§ Problem description
Count the lines in the records below that contain the string "will", treating uppercase and lowercase letters as distinct. Give only the number.
>> start Data rows
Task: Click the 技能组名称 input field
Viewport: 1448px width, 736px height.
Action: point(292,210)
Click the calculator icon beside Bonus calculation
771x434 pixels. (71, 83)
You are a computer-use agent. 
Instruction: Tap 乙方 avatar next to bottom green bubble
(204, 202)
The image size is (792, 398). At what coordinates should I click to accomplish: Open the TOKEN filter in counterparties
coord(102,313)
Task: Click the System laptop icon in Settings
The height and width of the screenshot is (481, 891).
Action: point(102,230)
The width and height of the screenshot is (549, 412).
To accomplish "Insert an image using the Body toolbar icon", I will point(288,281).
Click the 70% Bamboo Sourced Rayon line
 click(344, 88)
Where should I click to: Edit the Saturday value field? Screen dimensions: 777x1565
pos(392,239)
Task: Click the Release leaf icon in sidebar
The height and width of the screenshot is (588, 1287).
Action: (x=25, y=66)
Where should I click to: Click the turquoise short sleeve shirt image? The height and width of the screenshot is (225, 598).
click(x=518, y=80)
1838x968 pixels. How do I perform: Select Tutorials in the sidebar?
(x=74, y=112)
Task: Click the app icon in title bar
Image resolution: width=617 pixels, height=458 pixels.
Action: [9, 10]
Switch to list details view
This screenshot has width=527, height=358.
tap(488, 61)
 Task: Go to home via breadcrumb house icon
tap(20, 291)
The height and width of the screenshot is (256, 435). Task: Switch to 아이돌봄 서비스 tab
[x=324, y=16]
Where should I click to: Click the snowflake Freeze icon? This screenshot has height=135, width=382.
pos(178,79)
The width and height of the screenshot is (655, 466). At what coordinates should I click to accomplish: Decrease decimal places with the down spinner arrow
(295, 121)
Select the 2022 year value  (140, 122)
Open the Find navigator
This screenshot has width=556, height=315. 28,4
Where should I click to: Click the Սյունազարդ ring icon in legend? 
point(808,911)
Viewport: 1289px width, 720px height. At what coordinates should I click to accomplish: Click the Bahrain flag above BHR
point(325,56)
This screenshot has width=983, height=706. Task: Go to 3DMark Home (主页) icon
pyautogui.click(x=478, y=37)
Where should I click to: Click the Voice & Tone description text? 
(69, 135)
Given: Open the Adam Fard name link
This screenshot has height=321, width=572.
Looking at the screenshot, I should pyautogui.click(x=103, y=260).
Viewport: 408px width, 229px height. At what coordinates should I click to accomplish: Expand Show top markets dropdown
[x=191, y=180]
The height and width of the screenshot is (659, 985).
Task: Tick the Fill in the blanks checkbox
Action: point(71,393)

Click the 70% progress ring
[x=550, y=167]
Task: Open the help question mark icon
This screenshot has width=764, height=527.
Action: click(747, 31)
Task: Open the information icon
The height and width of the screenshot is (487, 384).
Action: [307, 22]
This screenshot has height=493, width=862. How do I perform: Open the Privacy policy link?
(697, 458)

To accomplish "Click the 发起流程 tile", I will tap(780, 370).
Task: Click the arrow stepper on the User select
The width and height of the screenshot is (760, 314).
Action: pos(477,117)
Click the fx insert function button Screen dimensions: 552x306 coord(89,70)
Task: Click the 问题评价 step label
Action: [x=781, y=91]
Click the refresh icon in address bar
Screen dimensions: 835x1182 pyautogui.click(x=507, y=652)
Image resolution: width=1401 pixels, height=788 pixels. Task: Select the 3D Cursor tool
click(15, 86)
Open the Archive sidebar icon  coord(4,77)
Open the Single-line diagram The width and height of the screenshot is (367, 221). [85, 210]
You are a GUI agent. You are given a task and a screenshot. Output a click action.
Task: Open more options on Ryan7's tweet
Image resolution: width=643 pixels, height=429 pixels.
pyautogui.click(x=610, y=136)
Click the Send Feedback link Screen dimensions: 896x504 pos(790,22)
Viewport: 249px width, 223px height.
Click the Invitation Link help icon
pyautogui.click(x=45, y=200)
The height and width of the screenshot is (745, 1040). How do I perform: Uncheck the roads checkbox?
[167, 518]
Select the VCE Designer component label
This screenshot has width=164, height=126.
>> end Data rows
§ Response to this task
2